So in case I haven’t
said it yet, planning is paramount in your job as a volunteer manager. If you don’t take the time to plan, you will
fall into one of three categories:
1.
You
spend all your time recruiting because you are losing them as fast as you find
them
2.
You
spend all your time with the volunteers because you aren’t setting them up for
success
3.
You
are clueless and think all those names you haven’t touched in ages are attached
to people who will actually show up when you need them most
You have several jobs as a Disaster Volunteer manager; you might even
say you are a project manager:
1.
You have to recruit volunteers
- Putting up posters
- Presentations
- Interviews with the media
- Always talking up your unit
- Signatures
- Background checks
- Testing
- Files
- You have some type of filing system
- Some type of checklist to make sure everything is done
- Reporting to someone
- Training whether it’s on-line of in person takes time, to set up and conduct (and then you have to document they were there)
- Find the event
- Set it up
- Ask for volunteers from your volunteers
- Set up the schedule, where to go, when to be there
- Check up on them, thank them in person
- And of course when it’s over the reports, document their files, etc.

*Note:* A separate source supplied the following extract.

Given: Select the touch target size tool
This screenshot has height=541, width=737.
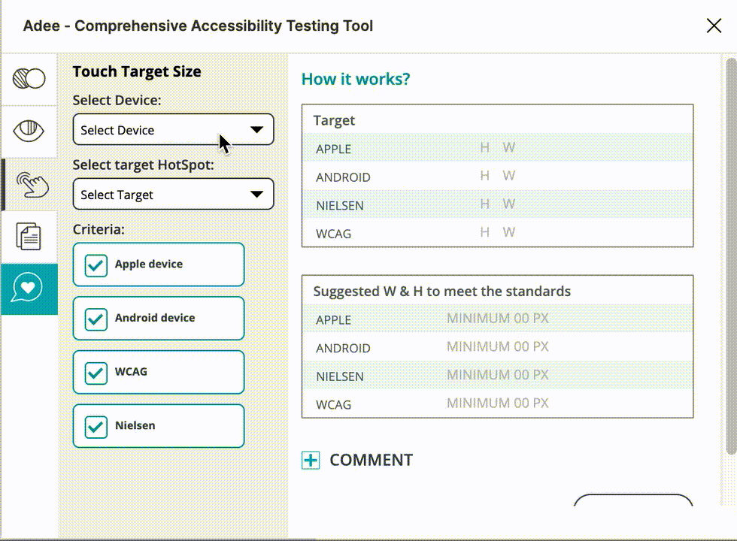Looking at the screenshot, I should 29,183.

However, if you are doing things correctly you will be the volunteer
manager who can:
- Spend their time meeting your volunteers for coffee on Saturday mornings
- Accompanying them on projects and watching with pride as they do their thing
- Work on other projects (you probably have other things to do)
Treat your work like a project, breaking it into smaller pieces and see
how fast you will accomplish things and how effective you will become.